Estos últimos días se han unido una serie de noticias cuando menos interesantes: una madre se ha quejado porque a su hija le han prohibido ir con hiyab al colegio; una mujer, queriéndose aumentar los pechos, ha comprado unos de ‘segundo uso’ más baratos y ha acabado con una infección que casi le cuesta la vida; en Podemos, una de las candidatas a las primarias para la elecciones europeas ha aparecido con hiyab y, por último, cada día más jóvenes acuden a las clínicas de cirugía plástica para parecerse a sus selfis retocados.
Estas noticias, todas ubicadas en nuestro país, están unidas por una característica: hablan de la imposición de criterios estéticos a la mujer. Entrado el siglo XXI, las mujeres occidentales seguimos sometidas a determinadas exigencias estéticas -cirugía y velo, dos caras de la misma moneda- lo que nos convierte en la imagen de la sumisión a una imposición ideológica que nos considera culpables por el simple hecho de ser mujer. En el fondo todo es un dogma de fe, ya sea en el capitalismo como en las religiones.
Hace poco, Mimunt Hamido desató la polémica en una carta dirigida a Podemos. La activista melillense acusaba a la formación morada de enarbolar el emblema del feminismo y, al tiempo, de perpetuar la imagen de la mujer sometida, permitiendo que una de las representantes en su lista a las próximas europeas llevara hiyab. La también activista egipcia Mona Eltahawy, en el libro ‘El himen y el hiyab’, cuestiona el hecho de que “los occidentales callan solo por respeto a las culturas extranjeras, apoyando los elementos más conservadores de esas culturas”; mientras no nos callamos cuando, por ejemplo, vemos un crucifijo en las paredes de nuestras escuelas. Es más, aceptamos con respeto multicultural su Ramadán y nos parece ridículo no comer carne en Semana Santa.

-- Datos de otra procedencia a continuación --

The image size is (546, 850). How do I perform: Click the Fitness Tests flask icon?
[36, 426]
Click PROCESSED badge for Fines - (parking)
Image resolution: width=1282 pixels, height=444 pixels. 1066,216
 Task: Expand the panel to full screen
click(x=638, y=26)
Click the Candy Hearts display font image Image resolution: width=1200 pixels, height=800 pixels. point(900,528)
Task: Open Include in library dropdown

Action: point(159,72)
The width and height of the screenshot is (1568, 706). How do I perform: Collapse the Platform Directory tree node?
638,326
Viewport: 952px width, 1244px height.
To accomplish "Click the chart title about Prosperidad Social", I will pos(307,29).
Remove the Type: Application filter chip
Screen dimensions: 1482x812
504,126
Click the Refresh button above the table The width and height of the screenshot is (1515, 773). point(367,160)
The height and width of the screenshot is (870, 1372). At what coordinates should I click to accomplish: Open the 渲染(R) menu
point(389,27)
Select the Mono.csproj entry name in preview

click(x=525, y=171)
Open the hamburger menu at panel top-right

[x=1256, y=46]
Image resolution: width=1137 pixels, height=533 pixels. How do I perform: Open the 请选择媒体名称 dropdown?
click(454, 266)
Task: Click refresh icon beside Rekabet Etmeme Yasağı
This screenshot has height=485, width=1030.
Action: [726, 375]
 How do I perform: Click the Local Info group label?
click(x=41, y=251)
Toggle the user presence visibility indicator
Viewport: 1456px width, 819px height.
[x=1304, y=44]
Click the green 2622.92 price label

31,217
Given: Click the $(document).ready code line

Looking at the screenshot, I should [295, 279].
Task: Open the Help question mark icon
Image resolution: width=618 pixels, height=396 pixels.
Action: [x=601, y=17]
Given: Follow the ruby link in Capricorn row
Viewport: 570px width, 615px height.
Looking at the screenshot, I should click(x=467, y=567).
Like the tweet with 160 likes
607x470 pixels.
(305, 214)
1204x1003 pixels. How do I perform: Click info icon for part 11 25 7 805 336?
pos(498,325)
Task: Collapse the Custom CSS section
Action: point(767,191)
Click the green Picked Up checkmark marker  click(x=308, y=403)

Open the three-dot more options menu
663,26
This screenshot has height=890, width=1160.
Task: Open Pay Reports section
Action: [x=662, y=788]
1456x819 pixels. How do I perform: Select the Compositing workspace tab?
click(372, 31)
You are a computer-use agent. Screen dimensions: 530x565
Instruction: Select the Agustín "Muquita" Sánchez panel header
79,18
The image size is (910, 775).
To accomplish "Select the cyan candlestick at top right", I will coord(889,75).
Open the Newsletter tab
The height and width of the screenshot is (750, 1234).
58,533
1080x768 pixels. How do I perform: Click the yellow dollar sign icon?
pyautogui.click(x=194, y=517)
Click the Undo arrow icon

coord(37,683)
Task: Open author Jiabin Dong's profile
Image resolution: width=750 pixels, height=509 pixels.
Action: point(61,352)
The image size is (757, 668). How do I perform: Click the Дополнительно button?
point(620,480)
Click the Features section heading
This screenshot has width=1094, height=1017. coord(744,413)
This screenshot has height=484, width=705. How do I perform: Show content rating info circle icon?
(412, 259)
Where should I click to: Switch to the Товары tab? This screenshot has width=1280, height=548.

No le falta razón a Eltahawy. El buenismo de cierta izquierda obliga a respetar un hiyab en aras de una cultura que no respeta a las mujeres, mientras esa misma izquierda critica, con razón, el sometimiento de la mujer en Occidente a según qué cánones estéticos opresores. Ni qué decir tiene que no debemos tolerarle al imán lo que no le toleramos a un cura.
Parece claro que, por una parte, el hiyab -y otras versiones de cómo cubrir a la mujer musulmana-, y, por otra, la estética occidental -corporal o de vestimenta- provienen del mismo mecanismo, y nos llevan al mismo pensamiento: ¿quién manda aquí? Y para las dos la respuesta es la misma: los hombres. No en vano, ambas vestimentas y actitudes nacen de la ideología -religiosa o de mercado- que reivindica que el cuerpo de las mujeres está, única y exclusivamente, pensado para complacer a los hombres; ya sea dejándolo solo para disfrute de los ojos del marido, y por eso las cubren, o mostrándolo a los ojos de todos como posesión, que no están dispuestos a compartir.
Pensamiento opresor
Ambas actitudes parten del convencimiento de que las mujeres tenemos la obligación de gustar. En ambas la imagen prima por delante de la felicidad. En ambas, el hiyab y las faldas estrechas o los pechos operados, son dos caras de la misma moneda para las que no vale la libertad de decidir, aunque nos la vendan como tal, porque en realidad se trata del control del cuerpo de las mujeres y su sometimiento al deseo masculino.
Pero debemos estar alerta, ya lo dijo Simone de Beauvoir: “El opresor no sería tan fuerte si no tuviera cómplices entre los propios oprimidos”. Todas aquellas feministas que se creen que defienden una libre decisión, sin quererlo, forman parte de ese pensamiento opresor. ¿Cómo podemos aceptar que en aras de la libertad religiosa alguna izquierda considere que en nuestro país tapar a las mujeres es un modo de empoderamiento feminista, cuando las religiones monoteístas, desde siempre, se han dedicado a ahogarnos? O ¿cómo podemos aceptar que otras sean esclavas de dietas y cirugías para conseguir la atracción de esos hombres?
No podemos aceptar lo anterior, como no podemos, apoyándonos en lo cultural o en lo religioso, respetar la ablación, las corridas de toros, llegar vírgenes al matrimonio o las peleas de gallos. Deberíamos plantearnos cómo se forman los deseos de las mujeres que nos maquillamos, nos ponemos tacones o se tapan la cabeza con un hiyab. Por eso debemos plantarnos; no podemos permitir que la religión o el mercado nos obliguen a llevar lo que ellos quieran, ni que decidan sobre nuestra moral, mucho menos en los espacios públicos, y menos todavía en los colegios. Debemos poner límites a las tradiciones cuando estas atentan contra los derechos humanos.
El feminismo solo puede ser laico. Ni la religión ni el mercado pueden marcar la agenda de las mujeres.